Ella nada libremente, escapándoseles de las manos, como cualquier pez resbaloso.

Indi y El Marujo, salen desesperados a superficie.

Desde la baranda, les arrojan la escalerilla y una red para subir a la ninfa.

Pero los jóvenes mueven la cabeza, negativamente.

La sirena ha desaparecido entre las aguas.

El numeroso grupo de supervivientes se reúne en el puente mayor para escuchar la explicación de lo sucedido.

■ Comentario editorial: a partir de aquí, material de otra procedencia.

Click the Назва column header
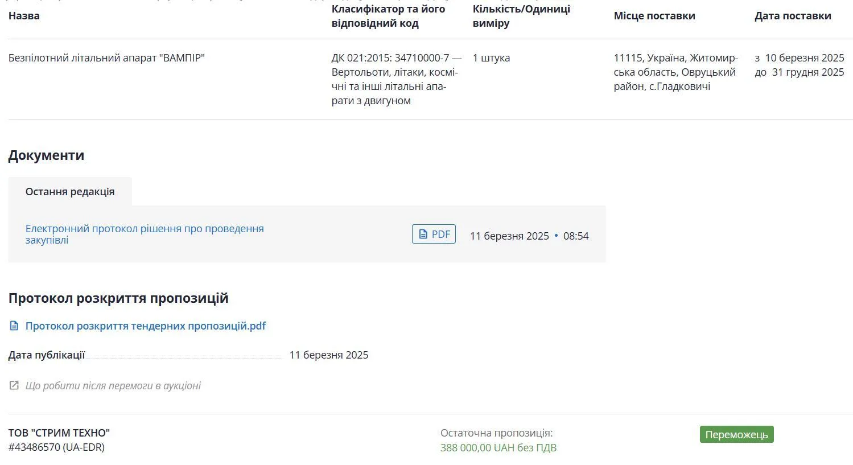This screenshot has height=465, width=853. coord(24,16)
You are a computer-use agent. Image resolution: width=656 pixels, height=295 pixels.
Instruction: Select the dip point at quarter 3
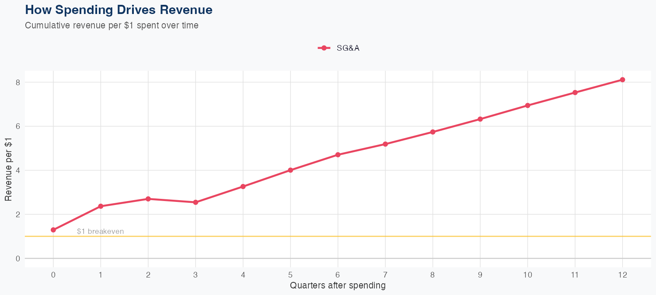click(x=195, y=202)
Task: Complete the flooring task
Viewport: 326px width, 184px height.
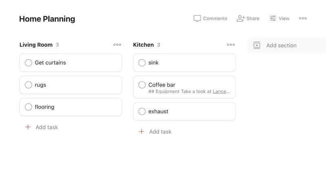Action: pos(29,107)
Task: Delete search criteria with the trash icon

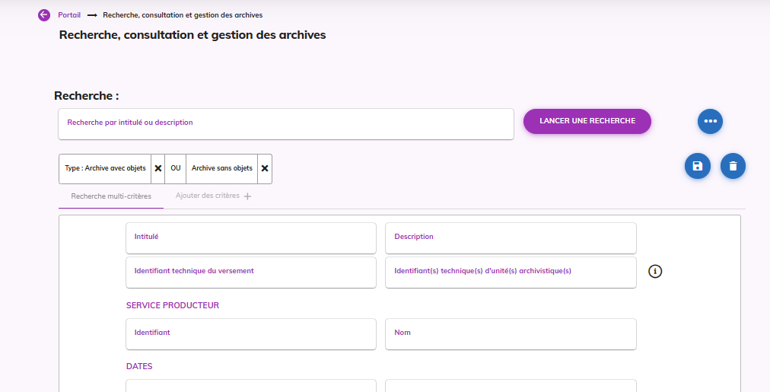Action: [x=733, y=166]
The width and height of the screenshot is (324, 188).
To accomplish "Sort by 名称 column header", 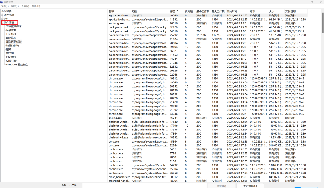I will (x=111, y=11).
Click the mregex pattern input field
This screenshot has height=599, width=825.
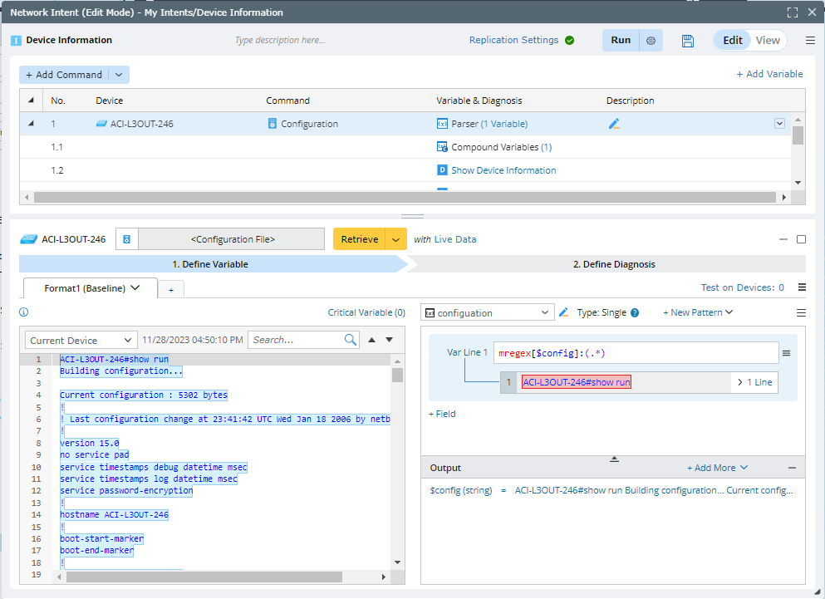pyautogui.click(x=636, y=353)
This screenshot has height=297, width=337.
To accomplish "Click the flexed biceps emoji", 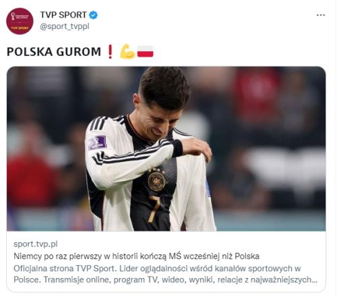I will 127,51.
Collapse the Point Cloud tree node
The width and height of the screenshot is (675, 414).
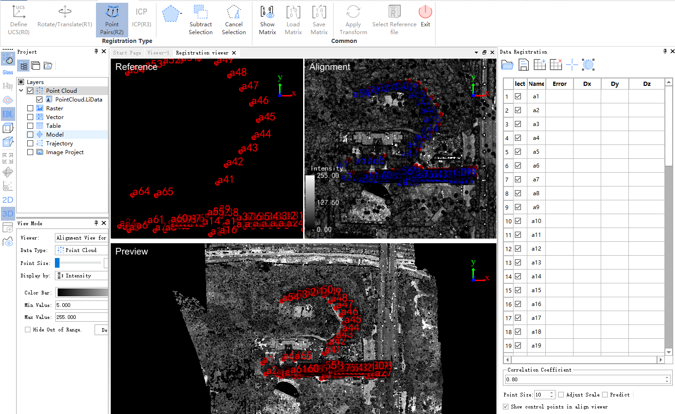point(21,90)
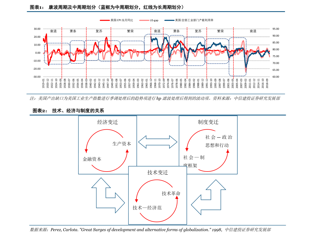Click the 技术革命 label
This screenshot has width=312, height=237.
pyautogui.click(x=171, y=193)
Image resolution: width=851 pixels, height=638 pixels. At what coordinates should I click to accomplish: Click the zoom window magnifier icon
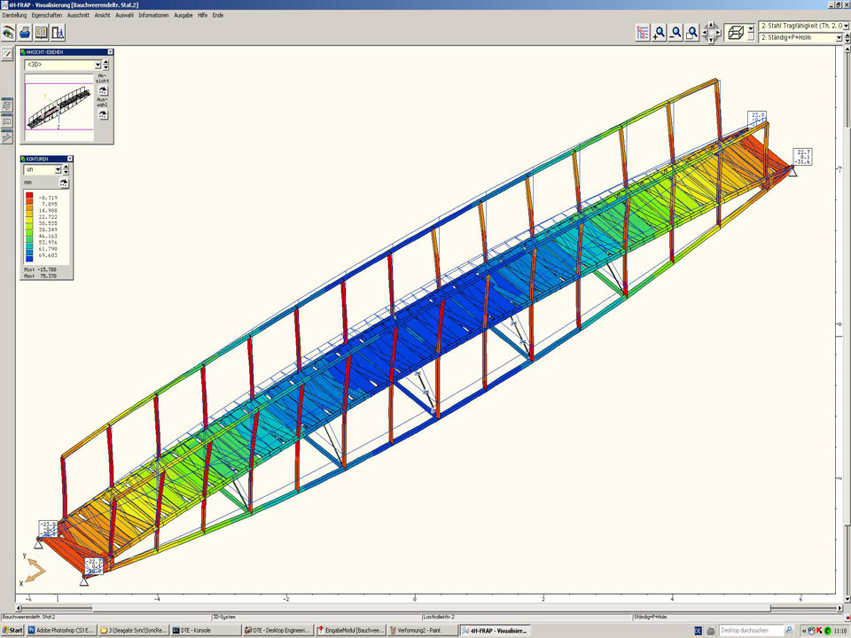coord(692,33)
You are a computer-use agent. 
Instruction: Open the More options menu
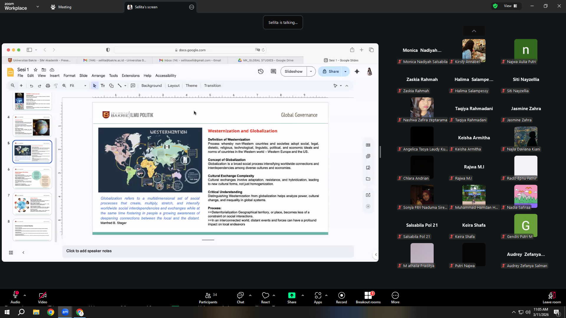pyautogui.click(x=395, y=297)
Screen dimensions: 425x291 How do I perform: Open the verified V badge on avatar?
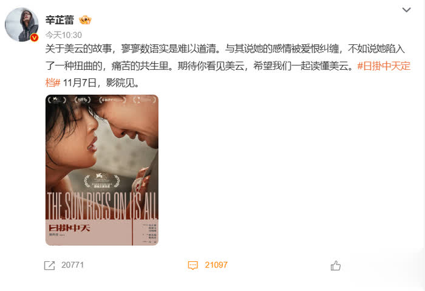click(34, 38)
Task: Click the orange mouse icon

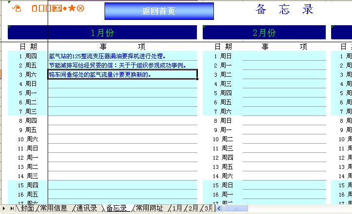Action: point(16,8)
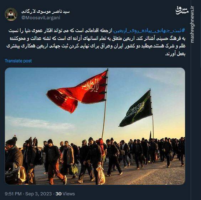
Task: Open the hashtag #ثبت_جهانی_پیاده_روی_اربعین
Action: click(149, 31)
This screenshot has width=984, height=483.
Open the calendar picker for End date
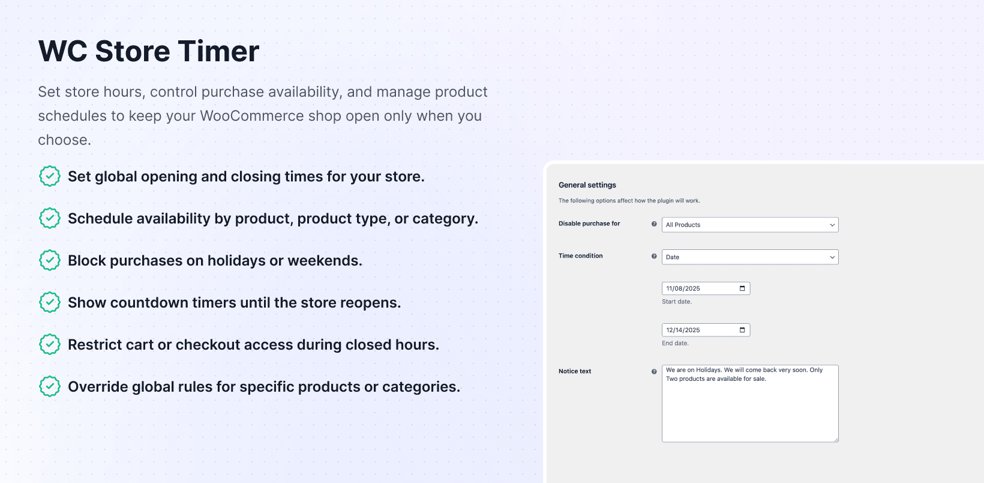tap(742, 330)
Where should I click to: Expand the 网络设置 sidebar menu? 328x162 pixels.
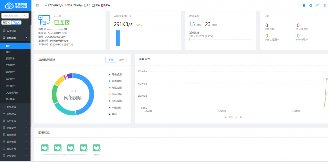coord(15,107)
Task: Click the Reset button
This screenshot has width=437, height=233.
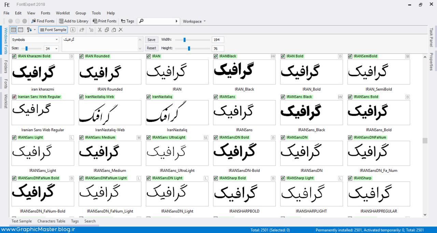Action: click(151, 48)
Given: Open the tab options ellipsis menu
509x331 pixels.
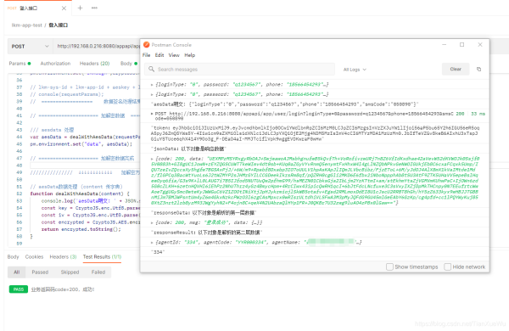Looking at the screenshot, I should coord(94,8).

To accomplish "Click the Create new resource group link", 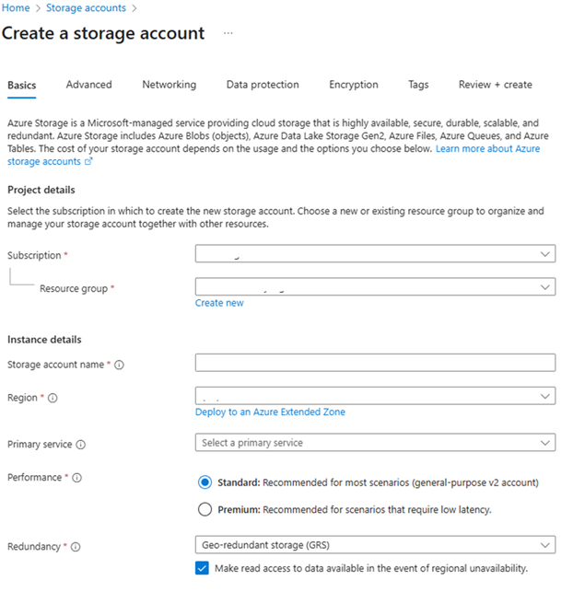I will click(x=219, y=303).
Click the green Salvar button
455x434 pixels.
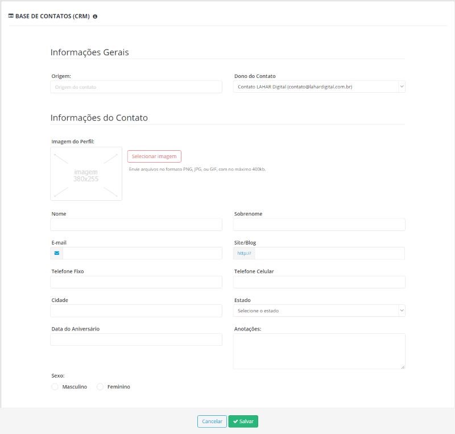click(243, 421)

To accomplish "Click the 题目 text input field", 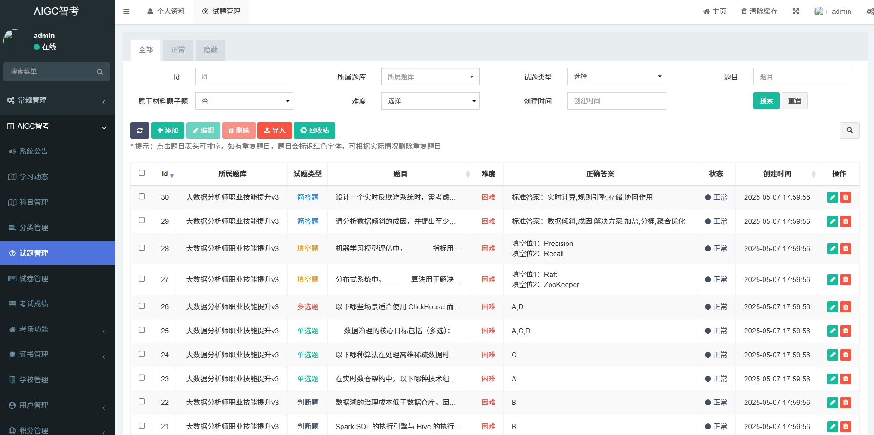I will coord(802,77).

Sientan a Singapur frente a todos, en un gran sillón de madera en cuyo respaldo, se aprecia en alto relieve el perfil del rey. Sin embargo, el príncipe no sabe para qué está allí. El último golpe planetario, no supo ya de qué provenía. Era por supuesto, que un enorme pedazo de luna debió caer al otro lado del mundo antiguo.

“Un hombre sin memoria, no es un hombre” piensa.

“No vale nada”.

“¿Para qué estaré yo aquí?

“¿Por qué me mirarán así?

“¿Y este Indi, y este otro Marujo, que se pasean de ese modo tan tímidos y doblados, como esperando terrible castigo?...

“¿Por qué estarán mirándome, con esa cara de idiotas?”.